Aim of the task
In the text about the Laos school puppet show, what does the old man ask the three child puppets to do?

Text provided
-*-
Tread carefully In Xieng Khouang, a mother steadies her son as he walks along a rusted bomb casing

At the Vienthong primary school in Laos' Xieng Khouang province, six students take out hand puppets made from clothing scraps and colored felt. Their audience — a class of around 15 children ages 3 to 5 — sits in a semicircle in a darkened classroom as the young puppeteers begin the show.

The puppet theater starts with an old man — indicated by the gray yarn of his hair — asking three child puppets to collect scrap metal. The children discuss the proposition, a dangerous one in Laos, where such a task often requires coming across decades-old explosives. Having learned about the risks in school, the puppets refuse and teach the man about the perils of gathering metal by breaking into song: "There are many types of unexploded ordnance/ It is very hard to guess where they are/ If you find one, please run away."
-*-
Supplied entries
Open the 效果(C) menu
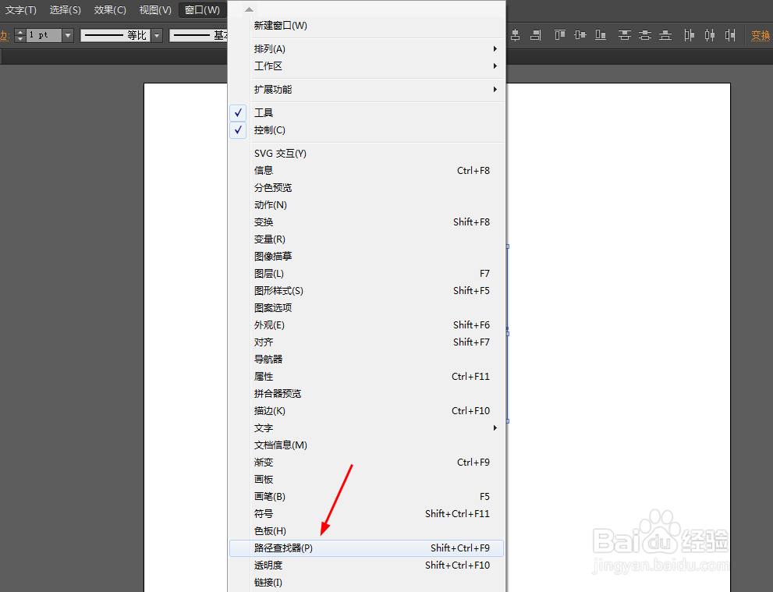[110, 10]
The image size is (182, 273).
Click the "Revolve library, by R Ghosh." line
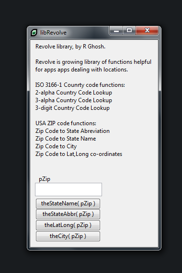[x=70, y=47]
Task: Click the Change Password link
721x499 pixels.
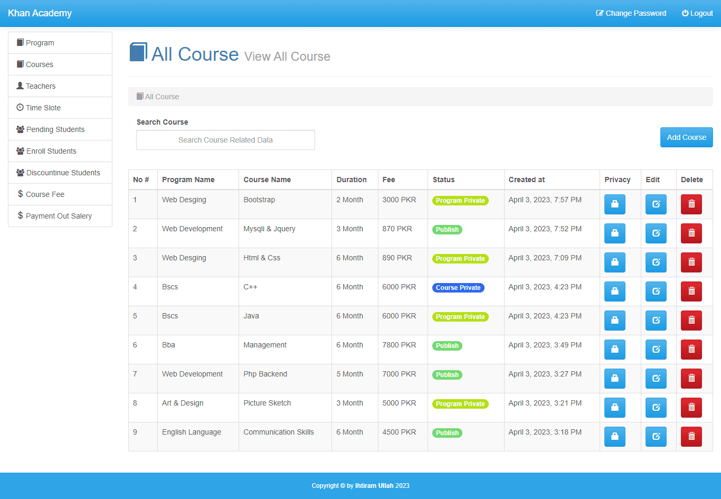Action: coord(631,13)
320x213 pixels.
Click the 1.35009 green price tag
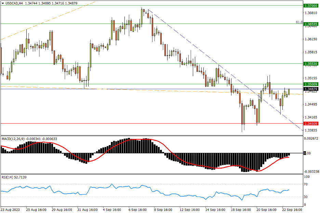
-*-
Reply to the task
He asks them to collect scrap metal.